Молитва отчаяния, которую Николай Васильевич доверил бумаге в критический момент своей жизни, была услышана. Пролежавший долгие годы в архиве Музея МХАТ (где существует небольшое, но очень важное собрание документов, связанных с Демидовым), этот текст и сегодня сохраняет горькую свою актуальность. Он похож на страницы, вырванные из дневника, к которым приложена записка от 22 мая 1937 года: «Вероятно, я сегодня же буду раскаиваться — всегда потом стыдно, когда обнажаешься — но такая минута — подкатило».
Вот что он пишет: «Боже, Боже мой! Как странно складывается жизнь! Десятки, чуть ли не сотни людей выскакивают на поверхность и носятся, сверкая на солнце, как щепки, только потому, что они слишком легки и не могут погрузиться на дно… А меня, выпустившего корни в самое дно реки, меня, несущего к поверхности готовые распуститься бутоны прекрасных цветов, — меня треплет, рвет и раздирает по частям. Конечно, знаю: во многом сам виноват… недостатки… Один из важнейших — слишком крепкие корни: чего бы лучше — рвануло — ну, оторвался, поплыл по течению, доплыл до тихой бухточки, осел там и пускай опять корни… Так нет же! Как ни рви, истрепли, измочаль всего, а корни — на век вросли! Дернул же черт устроиться на самом бурном месте! Сидел бы где-нибудь в болоте и цвел для куликов, для лягушек да для бога в небе… Вся голова, все сердце целиком и без остатка отданы на то, чтобы проникнуть в самые недра творчества…<…> вся жизнь ушла на изучение и пропаганду того, что называется «его системой» — и в сущности… нет человека, находящегося в большем пренебрежении. Зачем он так делает? Зачем не плюнет в морду всем этим наушникам, которые только и держатся тем, что затаптывают других! Будто не знает он, там, в глубине души своей всю ценность, всю силу и всю неподкупность мою? Зачем же хвататься за малейшую клевету, за все действительные и воображаемые мои недостатки, чтобы сейчас же отстранять от того, что я могу, что я должен, что я обязан и что я призван делать?
Это — рок. Чудак беспощадно и убежденно рубит топором свои собственные пальцы. А им, присосавшимся моллюскам, только того и надо.
Боже, Боже мой… спаси… сохрани! Дай силы остаться чистым и твердым. Дай силы с честью пройти путь! И, если не надо, чтобы я сделал все, что в силах сделать, не дай погибнуть, не дай пролиться на землю бесцельно и тоскливо осенним дождем… неприветным дождем… Пусть ночной, пусть невидимый никем, но пусть — весенний — на утро, после — пусть зашевелится трава, пусть лопаются почки и начинается жизнь… Господи!..»
Сегодня труды Демидова, этот дождь, так долго «невидимый никем», стали достоянием театральной общественности.

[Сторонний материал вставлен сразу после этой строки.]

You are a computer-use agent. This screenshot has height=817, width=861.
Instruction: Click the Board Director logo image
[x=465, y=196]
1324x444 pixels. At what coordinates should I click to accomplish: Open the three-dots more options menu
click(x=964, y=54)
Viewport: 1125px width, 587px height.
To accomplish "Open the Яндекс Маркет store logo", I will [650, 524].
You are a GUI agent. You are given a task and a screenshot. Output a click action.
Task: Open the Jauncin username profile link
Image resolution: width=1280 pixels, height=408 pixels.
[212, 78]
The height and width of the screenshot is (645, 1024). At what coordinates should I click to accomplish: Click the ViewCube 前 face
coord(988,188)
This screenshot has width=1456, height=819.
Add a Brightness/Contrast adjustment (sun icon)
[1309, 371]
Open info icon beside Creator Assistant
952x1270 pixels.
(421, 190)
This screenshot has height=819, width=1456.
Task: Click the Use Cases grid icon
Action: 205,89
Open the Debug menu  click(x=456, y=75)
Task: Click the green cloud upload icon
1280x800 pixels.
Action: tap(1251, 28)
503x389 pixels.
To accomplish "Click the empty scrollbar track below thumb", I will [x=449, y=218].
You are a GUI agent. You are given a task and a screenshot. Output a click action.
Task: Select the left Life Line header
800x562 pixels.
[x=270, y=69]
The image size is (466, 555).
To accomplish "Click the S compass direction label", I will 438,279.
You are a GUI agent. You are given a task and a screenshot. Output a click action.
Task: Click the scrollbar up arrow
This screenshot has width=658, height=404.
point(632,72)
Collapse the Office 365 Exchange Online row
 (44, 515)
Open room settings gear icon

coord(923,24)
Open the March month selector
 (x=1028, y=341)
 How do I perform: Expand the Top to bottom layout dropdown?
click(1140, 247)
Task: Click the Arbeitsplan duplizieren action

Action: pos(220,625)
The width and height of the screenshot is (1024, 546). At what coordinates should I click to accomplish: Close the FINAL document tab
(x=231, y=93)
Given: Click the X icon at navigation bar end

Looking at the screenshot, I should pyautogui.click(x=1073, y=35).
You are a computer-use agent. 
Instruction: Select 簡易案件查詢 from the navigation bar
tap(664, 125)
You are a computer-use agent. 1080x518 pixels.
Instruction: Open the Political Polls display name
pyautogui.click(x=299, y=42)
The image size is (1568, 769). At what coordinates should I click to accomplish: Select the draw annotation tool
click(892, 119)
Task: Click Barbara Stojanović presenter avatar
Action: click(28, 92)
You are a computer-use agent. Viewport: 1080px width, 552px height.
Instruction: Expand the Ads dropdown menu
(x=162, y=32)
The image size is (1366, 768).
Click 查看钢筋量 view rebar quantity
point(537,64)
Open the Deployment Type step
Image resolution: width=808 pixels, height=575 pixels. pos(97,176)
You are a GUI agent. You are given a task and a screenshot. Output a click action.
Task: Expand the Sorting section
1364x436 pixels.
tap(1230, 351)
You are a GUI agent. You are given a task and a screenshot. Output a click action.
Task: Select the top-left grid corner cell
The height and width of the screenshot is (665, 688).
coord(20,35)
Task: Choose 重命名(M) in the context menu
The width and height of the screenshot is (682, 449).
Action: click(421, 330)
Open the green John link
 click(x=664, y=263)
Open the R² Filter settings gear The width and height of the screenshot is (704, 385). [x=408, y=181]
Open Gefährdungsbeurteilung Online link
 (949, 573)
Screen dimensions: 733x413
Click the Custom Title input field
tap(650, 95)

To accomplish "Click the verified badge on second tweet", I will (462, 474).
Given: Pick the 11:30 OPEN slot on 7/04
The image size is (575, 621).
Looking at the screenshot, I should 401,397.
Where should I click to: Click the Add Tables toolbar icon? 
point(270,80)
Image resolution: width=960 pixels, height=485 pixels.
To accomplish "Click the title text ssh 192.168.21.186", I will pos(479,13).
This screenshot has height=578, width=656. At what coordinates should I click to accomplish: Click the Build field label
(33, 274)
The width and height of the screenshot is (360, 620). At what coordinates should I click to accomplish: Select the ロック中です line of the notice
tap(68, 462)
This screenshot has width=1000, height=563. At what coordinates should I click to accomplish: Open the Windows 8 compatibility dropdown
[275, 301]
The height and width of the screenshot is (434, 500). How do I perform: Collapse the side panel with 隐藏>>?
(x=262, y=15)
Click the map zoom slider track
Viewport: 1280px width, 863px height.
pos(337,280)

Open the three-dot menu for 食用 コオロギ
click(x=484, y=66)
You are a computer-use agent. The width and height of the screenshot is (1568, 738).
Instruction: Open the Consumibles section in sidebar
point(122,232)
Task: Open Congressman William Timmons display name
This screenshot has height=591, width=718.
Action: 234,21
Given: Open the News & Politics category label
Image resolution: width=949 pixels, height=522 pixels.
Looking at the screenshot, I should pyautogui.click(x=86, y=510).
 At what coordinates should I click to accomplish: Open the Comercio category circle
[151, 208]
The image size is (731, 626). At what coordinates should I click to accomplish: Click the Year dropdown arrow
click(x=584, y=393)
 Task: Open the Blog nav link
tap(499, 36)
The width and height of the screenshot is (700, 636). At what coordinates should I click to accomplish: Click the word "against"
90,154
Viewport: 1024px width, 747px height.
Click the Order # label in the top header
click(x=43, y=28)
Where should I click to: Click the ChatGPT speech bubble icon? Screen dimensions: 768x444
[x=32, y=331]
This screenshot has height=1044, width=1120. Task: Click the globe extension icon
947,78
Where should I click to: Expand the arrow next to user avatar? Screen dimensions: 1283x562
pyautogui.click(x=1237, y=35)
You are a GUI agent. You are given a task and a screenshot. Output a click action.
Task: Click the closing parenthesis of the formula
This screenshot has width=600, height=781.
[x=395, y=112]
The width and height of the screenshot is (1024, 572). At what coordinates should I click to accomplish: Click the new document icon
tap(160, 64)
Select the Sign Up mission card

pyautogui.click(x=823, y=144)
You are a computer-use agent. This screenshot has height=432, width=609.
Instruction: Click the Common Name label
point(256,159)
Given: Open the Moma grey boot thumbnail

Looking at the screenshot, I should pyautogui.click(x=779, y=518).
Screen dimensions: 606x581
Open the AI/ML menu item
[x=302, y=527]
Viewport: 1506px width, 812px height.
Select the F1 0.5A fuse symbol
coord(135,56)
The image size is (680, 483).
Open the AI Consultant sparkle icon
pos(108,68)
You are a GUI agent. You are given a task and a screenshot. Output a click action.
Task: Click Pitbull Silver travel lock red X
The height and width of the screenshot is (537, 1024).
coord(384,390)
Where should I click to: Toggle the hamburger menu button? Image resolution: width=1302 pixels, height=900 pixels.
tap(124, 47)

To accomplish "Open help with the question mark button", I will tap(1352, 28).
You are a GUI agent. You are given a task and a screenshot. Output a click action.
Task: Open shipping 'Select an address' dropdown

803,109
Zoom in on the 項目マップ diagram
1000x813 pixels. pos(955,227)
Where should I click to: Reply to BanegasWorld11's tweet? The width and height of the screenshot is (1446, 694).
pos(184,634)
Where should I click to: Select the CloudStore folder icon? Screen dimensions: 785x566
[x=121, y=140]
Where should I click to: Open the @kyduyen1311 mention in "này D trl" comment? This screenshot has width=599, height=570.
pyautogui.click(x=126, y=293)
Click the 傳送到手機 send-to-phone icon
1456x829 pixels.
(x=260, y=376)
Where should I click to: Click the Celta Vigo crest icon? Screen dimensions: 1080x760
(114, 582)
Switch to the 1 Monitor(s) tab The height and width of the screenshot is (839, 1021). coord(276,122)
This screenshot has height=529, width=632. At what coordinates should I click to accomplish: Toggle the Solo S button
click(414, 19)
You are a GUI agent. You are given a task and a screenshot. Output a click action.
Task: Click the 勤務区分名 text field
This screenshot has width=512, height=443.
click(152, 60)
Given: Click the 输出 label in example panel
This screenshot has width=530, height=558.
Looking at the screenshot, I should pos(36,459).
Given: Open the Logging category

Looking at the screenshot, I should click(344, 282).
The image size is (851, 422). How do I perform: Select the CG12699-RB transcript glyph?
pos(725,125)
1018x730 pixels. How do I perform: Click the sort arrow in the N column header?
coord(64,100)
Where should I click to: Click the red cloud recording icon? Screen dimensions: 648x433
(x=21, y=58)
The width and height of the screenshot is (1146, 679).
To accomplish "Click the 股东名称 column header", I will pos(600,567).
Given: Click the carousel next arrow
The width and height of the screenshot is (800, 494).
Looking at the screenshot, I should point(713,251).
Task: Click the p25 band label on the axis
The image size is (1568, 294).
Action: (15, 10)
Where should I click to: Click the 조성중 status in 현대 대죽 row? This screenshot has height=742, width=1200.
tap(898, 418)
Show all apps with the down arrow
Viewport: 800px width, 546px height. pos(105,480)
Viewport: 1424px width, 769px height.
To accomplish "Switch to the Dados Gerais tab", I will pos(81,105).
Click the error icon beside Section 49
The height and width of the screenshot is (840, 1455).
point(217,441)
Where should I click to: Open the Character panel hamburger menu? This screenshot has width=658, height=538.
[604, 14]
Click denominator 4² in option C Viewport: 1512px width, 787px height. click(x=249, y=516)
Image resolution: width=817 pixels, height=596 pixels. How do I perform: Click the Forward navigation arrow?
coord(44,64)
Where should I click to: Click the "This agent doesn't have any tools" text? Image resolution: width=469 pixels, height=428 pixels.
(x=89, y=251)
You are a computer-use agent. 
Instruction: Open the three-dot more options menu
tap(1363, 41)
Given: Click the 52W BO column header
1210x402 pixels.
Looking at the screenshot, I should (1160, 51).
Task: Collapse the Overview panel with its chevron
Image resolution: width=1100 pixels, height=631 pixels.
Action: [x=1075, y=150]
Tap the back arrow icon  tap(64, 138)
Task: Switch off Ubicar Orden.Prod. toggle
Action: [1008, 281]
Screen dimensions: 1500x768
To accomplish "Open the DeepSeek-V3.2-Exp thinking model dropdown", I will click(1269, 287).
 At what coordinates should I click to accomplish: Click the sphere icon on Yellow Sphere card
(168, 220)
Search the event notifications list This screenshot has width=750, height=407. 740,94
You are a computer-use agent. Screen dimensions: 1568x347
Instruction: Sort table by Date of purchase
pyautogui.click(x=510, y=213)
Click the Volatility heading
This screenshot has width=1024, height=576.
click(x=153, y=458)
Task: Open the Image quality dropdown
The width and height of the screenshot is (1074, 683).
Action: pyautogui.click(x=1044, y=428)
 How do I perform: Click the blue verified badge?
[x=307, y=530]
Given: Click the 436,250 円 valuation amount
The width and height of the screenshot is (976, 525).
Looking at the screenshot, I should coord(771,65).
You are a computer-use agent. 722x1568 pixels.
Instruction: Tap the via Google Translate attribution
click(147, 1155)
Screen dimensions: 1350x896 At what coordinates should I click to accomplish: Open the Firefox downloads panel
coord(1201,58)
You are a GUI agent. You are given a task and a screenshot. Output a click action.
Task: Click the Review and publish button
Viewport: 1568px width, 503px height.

Его творческий вклад в наше сценическое искусство только-только начал себя обнаруживать, но уже ясно, что значение его огромно. Его книги имеют право встать рядом не только с «Техникой актера» Михаила Чехова, но даже и с тем, что Николай Васильевич называет «его системой». Очень важно понять, что Демидов договаривает то, чего сначала не позволил себе, а потом не успел договорить Станиславский. И в то же время он удивительно самостоятелен. Его книги свободны от всяческого догматизма, легки, полны творческой энергии. Они человечны и направлены на раскрепощение личности. Прежде всего быть самим собой, быть свободным в проявлении собственного «я», а уже потом — техника, технология. Потом — законы и требования того искусства, которому ученик решил отдать свою жизнь. А еще тексты Демидова — это и настоящая литература о театре, они интересны не только профессионалам…
И как-то странно думать, что писал эти обаятельные книги тот самый «зануда», педант, карикатурный образ которого появляется в воспоминаниях Шверубовича. Трудно поверить, что их автор и в самом деле тот человек, чьи суждения отличались прямолинейностью, а характер представлялся Станиславскому настолько непереносимым, что он не рисковал вводить Демидова в Художественный театр в качестве штатного сотрудника.
Это — особая, не слишком понятная грань их отношений. Николай Васильевич мечтал оказаться в театре. Педагогика не могла поглотить его совершенно. Он чувствовал себя режис-262 сером, способным к тонкой работе с актерами, у него был запас оригинальных постановочных идей. В 1926 году в одном из писем к К. С. он высказывает настойчивое желание войти во МХАТ «на законных основаниях». И предлагает прием «простой, но совершенно не использованный» для постановки «Униженных и оскорбленных» Достоевского. Примечателен уже выбор текста, очевидно, совпадавшего с настроениями самого Николая Васильевича, уже успевшего попасть в зону холодности Станиславского.